Consider a random variable $X$ with density $f$, and a finite set of convex and increasing functions $Y_i(x)$. I am interested in bounding the variance of the max of the $Y_i$'s.
I have the following conjecture: $$ \text{Var}\left(\max_i Y_i(X)\right)\leq \sum_i p_i \text{Var}\left(Y_i(X)\right) $$ where $p_i$ is the natural distribution over $i$ created by the max operator, i.e. $p_i$ is the probability that function $i$ is selected by the max operator when integrating over $X$ $$ p_i=\int_x\mathbb{1}\left(Y_i(x)\geq Y_j(x)\text{ for all }j\right)f(x)dx $$ (if multiple $Y_i$'s yield the maximum value for some $x$ split the mass $f(x)$ equally among them).
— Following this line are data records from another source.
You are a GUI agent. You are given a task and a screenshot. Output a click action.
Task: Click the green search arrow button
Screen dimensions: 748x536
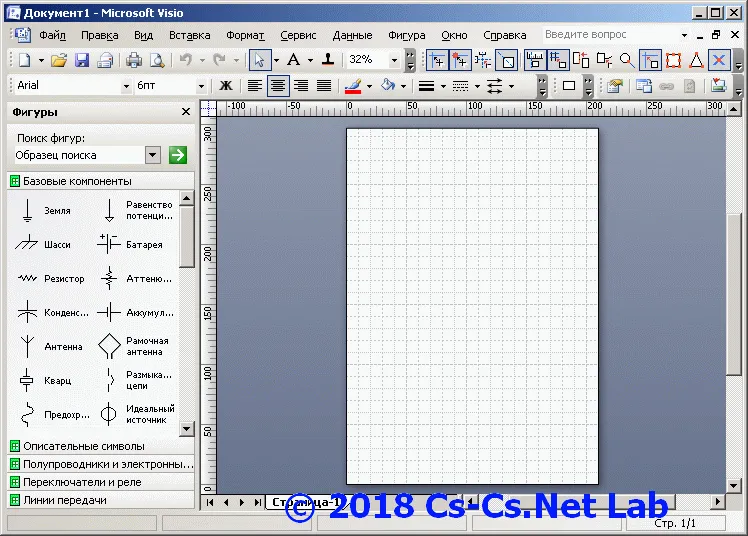(177, 155)
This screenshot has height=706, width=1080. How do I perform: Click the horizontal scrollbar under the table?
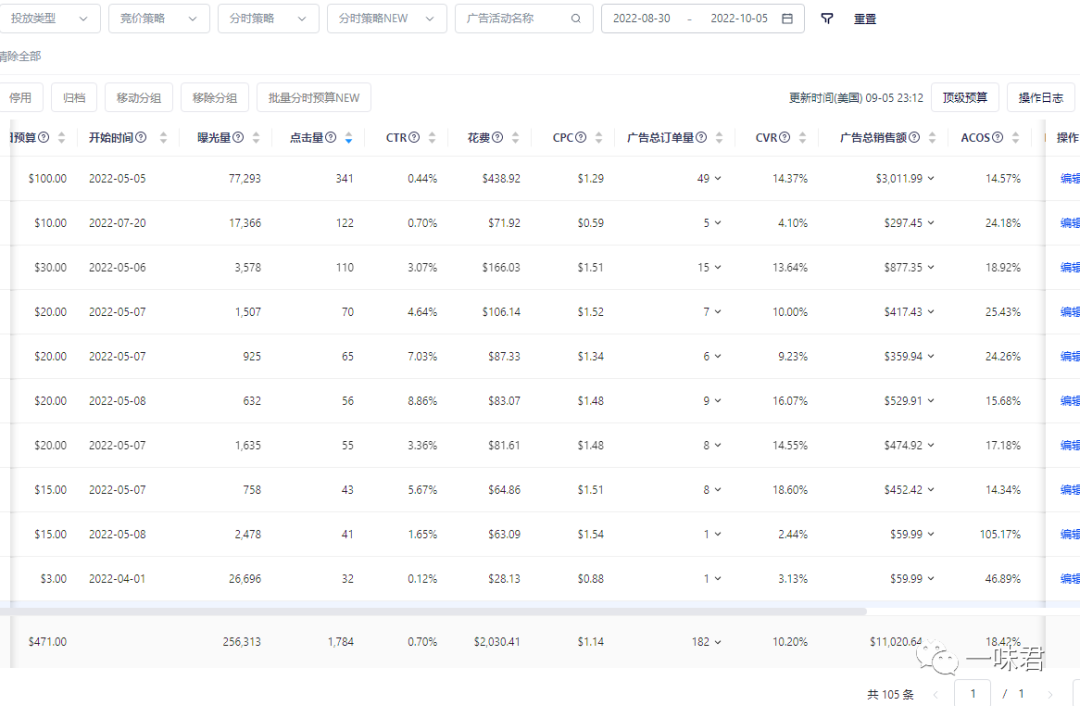[x=430, y=611]
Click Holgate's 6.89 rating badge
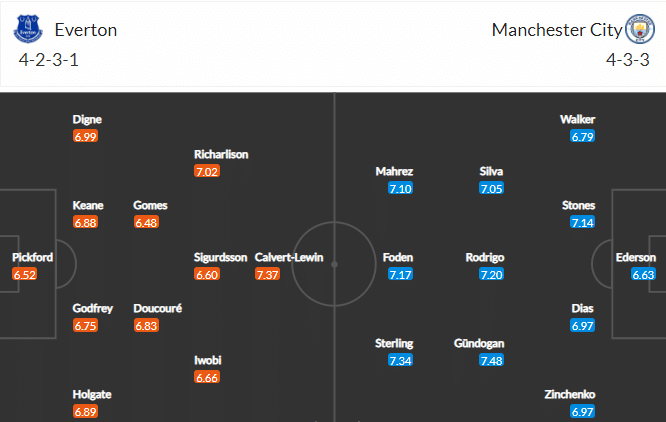 [85, 411]
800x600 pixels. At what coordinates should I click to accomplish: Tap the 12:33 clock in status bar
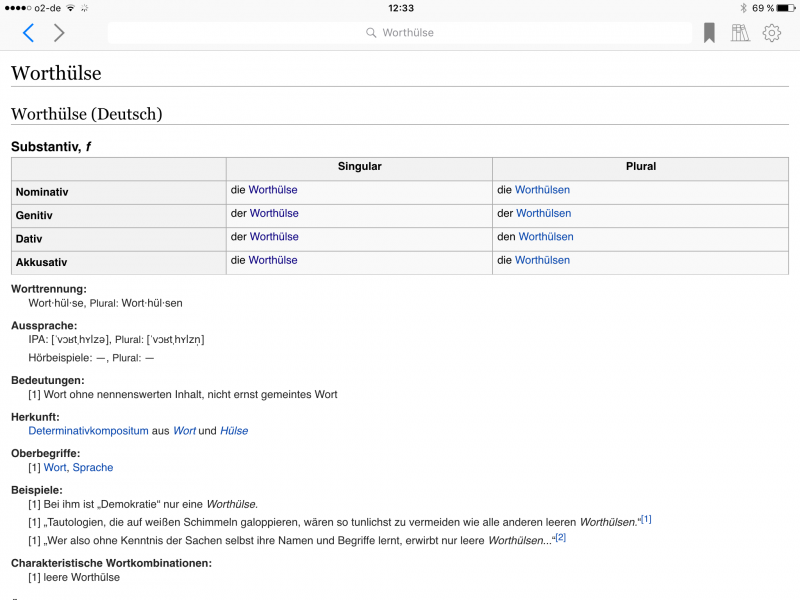tap(400, 8)
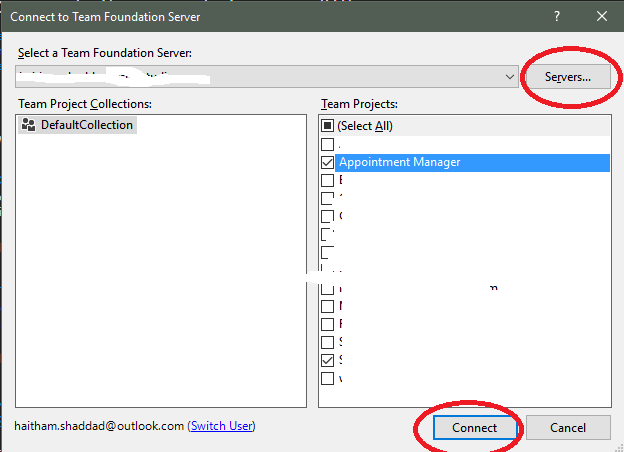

Any idea on how to prove/disprove this result? Any other bound that is known on the variance of the max? Please feel free to impose additional assumptions if they can help.
This inequality is false and here is a counterexample:
Let $X$ be uniform on $[0,1]$, $Y_1(x) = \delta$ for all $x$, $Y_2(x) = 0$ for $0 \leq x \leq 1 - \epsilon$, and a linear function afterwards such that $Y_2(1) = M$. (Think of $\epsilon, \delta$ as small and $M$ large). You can check that $Z = \max Y_1, Y_2$ is very similar to $Y_2$, so it has a very similar variance. However, on one side of this inequality you have the variance of $Z$, and on the other, you have $\epsilon$ Var($Y_2$). (I would do the computations explicitly, but your requirement that these are convex made me put this piecewise linear function, so I am just giving you a picture instead)
Here is a general bound (it is your bound without the $p_i$s), and why it is tight: https://stats.stackexchange.com/questions/15970/what-is-the-variance-of-the-maximum-of-a-sample
EDIT: Edited $Y_1$ to $Y_2$ as per the comment.